Work required -
From the records below, transcribe only the lines running from the one with "Where should I" through the one with "Decrease Absolute Lifetime". Keep both of those end lines.

Provided material -
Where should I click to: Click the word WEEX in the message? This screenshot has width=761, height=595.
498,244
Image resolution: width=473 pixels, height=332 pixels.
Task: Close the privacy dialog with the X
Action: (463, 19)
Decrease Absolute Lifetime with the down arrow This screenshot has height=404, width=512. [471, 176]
==
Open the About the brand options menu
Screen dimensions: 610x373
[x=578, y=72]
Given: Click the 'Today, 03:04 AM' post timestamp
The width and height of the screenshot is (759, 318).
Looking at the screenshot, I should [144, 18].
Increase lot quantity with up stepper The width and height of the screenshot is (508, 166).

Expected output -
Where should I click to: Click the word WEEX in the message? This screenshot has width=761, height=595.
498,244
Image resolution: width=473 pixels, height=332 pixels.
Task: Close the privacy dialog with the X
Action: (463, 19)
Decrease Absolute Lifetime with the down arrow This screenshot has height=404, width=512. [471, 176]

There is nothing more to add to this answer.